E, nesse panorama, o que mais surpreende é a estagnação desse quadro na sociedade brasileira. Por que a insistente violência sexual contra mulheres? A resposta nos remete à nossa cultura machista e patriarcal, que considera, ainda, que o corpo das mulheres é um corpo que pode ser usado pelo homem, quando ele bem entende. Ou mais, que existe o direito moral e implícito dos homens violarem sexualmente as mulheres sempre que se sentirem provocados ou instigados por seus corpos. Mesmo que eles sejam representados por meninas e adolescentes.


A recente pesquisa divulgada pela Folha de São Paulo, promovida pelo Datafolha, nos mostra que 1/3 dos brasileiros concorda com a afirmação de que “se a mulher usa roupas provocativas não pode reclamar se for estuprada”. Ora, esse dado nos confirma que, sim, existe uma cultura do estupro no Brasil. Os homens, ainda, são criados em nosso país sob a perspectiva de que mulheres devem se submeter aos desígnios masculinos, principalmente no que tange às suas sexualidades. Mulheres ainda são vistas como subalternas aos desejos dos homens, que podem penetrar seus corpos sem o devido consentimento.
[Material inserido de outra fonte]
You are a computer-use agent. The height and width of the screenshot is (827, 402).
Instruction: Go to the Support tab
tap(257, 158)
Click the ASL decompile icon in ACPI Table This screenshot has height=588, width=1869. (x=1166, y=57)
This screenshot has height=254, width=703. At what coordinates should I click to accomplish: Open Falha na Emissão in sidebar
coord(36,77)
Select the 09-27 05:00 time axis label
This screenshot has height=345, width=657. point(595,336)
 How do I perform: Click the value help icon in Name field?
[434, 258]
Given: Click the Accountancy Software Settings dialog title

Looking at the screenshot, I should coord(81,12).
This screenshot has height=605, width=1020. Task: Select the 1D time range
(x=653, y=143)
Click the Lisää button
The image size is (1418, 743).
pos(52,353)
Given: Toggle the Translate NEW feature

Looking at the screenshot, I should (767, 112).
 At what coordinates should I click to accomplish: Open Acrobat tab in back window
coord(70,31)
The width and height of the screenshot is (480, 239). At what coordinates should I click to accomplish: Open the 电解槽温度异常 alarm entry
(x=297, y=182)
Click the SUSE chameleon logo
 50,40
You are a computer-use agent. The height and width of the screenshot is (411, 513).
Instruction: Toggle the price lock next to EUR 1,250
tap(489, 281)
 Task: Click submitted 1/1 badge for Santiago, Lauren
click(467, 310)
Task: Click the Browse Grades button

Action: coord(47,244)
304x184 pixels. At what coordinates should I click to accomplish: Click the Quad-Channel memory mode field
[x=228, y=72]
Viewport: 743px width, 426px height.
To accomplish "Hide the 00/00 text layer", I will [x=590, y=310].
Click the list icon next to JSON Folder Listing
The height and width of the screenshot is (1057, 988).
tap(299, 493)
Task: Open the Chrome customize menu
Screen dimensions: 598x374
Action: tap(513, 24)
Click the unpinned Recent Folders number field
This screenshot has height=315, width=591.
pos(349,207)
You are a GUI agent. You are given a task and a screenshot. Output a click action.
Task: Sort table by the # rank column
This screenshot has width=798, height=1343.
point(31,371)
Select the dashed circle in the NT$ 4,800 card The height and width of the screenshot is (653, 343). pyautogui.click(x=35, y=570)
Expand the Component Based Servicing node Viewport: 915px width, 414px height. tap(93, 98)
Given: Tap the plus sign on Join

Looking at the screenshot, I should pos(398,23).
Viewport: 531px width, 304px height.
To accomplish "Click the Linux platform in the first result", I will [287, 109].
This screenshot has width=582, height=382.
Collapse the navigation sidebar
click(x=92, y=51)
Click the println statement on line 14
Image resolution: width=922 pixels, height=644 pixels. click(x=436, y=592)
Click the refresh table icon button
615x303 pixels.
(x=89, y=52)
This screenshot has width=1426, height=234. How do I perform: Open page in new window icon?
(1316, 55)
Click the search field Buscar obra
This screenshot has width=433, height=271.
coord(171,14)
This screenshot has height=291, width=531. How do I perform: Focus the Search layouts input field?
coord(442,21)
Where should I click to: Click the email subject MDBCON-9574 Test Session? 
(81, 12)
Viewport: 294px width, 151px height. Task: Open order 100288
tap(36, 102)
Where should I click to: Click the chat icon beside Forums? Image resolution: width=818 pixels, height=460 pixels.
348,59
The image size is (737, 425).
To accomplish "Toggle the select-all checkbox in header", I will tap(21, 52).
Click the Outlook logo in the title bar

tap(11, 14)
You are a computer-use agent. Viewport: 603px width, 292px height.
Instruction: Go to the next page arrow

E, vale lembrar que o consentimento deve ser sempre claro e inequívoco.


Nós, mulheres, ainda não temos o direito de transitarmos pela sociedade como somos, sem sermos violentadas por isso. Seja nas ruas, em casa, nos ônibus, nas padarias, bares, supermercados, nossos corpos são sempre um convite exposto aos olhares e aos abusos masculinos.


Sim, estamos diante de um comportamento cultural. Lutar contra essa cultura é uma luta política de respeito à dignidade das mulheres. Não se trata de apontar o dedo a um ou outro homem. Nem de acreditar apenas na punição do direito penal. É preciso educar homens e mulheres. É preciso conscientização sobre os direitos das mulheres. É preciso mudar uma longa tradição cultural machista. É preciso a consciência clara de que mulheres são pessoas portadoras de direitos iguais aos homens e que todas temos o direito ao nossos corpos. Porque nenhuma mulher, em hipótese alguma, merece ser estuprada.